If an estate has been opened, you can file a Notice which requires you to be notified of certain things being done. See RCW 11.28.240 Request for special notice of proceedings in probate—Prohibitions. Some is provided below: (1) At any time after the issuance of letters testamentary or of administration or certificate of qualification upon the estate of any decedent, any person interested in the estate as an heir, devisee, distributee, legatee or creditor whose claim has been duly served and filed, or the lawyer for the heir, devisee, distributee, legatee, or creditor may serve upon the personal representative or upon the lawyer for the personal representative, and file with the clerk of the court wherein the administration of the estate is pending, a written request stating that the person desires special notice of any or all of the following named matters, steps or proceedings in the administration of the estate, to wit:
(a) Filing of petitions for sales, leases, exchanges or mortgages of any property of the estate.
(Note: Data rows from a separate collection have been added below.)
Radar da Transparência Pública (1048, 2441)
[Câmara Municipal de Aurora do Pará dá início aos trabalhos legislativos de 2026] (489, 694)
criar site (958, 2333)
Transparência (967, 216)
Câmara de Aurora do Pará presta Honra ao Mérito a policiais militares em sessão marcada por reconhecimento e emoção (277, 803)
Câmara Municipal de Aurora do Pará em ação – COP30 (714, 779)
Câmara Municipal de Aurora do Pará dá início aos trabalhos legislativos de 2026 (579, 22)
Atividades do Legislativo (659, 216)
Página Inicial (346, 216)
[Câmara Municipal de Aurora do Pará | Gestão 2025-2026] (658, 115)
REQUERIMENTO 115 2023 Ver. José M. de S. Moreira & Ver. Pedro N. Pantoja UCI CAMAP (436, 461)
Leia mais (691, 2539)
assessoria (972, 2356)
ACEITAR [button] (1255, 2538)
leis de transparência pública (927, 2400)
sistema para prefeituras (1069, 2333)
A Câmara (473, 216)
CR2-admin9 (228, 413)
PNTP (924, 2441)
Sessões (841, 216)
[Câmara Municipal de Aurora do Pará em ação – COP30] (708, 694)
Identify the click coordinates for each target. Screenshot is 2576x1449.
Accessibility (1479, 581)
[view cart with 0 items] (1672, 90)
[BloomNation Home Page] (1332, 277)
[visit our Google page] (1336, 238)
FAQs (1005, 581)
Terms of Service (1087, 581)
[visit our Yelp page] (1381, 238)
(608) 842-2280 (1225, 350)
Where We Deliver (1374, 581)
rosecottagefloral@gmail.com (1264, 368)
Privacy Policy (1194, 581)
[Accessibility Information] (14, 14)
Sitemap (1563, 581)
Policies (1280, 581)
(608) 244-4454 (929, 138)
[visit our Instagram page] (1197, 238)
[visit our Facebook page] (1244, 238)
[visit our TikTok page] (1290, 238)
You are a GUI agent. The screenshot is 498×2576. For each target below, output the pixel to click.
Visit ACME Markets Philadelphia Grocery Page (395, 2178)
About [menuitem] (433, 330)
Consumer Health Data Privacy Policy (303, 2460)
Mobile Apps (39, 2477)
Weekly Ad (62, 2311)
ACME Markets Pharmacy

(b) Petitions for any order of solvency or for nonintervention powers.
(c) Filing of accounts.
(d) Filing of petitions for distribution.
(e) Petitions by the personal representative for family allowances and homesteads.
(f) The filing of a declaration of completion.
(g) The filing of the inventory.
(h) Notice of presentation of personal representative's claim against the estate.
(i) Petition to continue a going business.
(j) Petition to borrow upon the general credit of the estate.
(k) Petition for judicial proceedings under chapter 11.96A RCW.
(l) Petition to reopen an estate.
(m) Intent to distribute estate assets, other than distributions in satisfaction of specific bequests or legacies of specific dollar amounts.
(n) Intent to pay attorney's or personal representative's fees.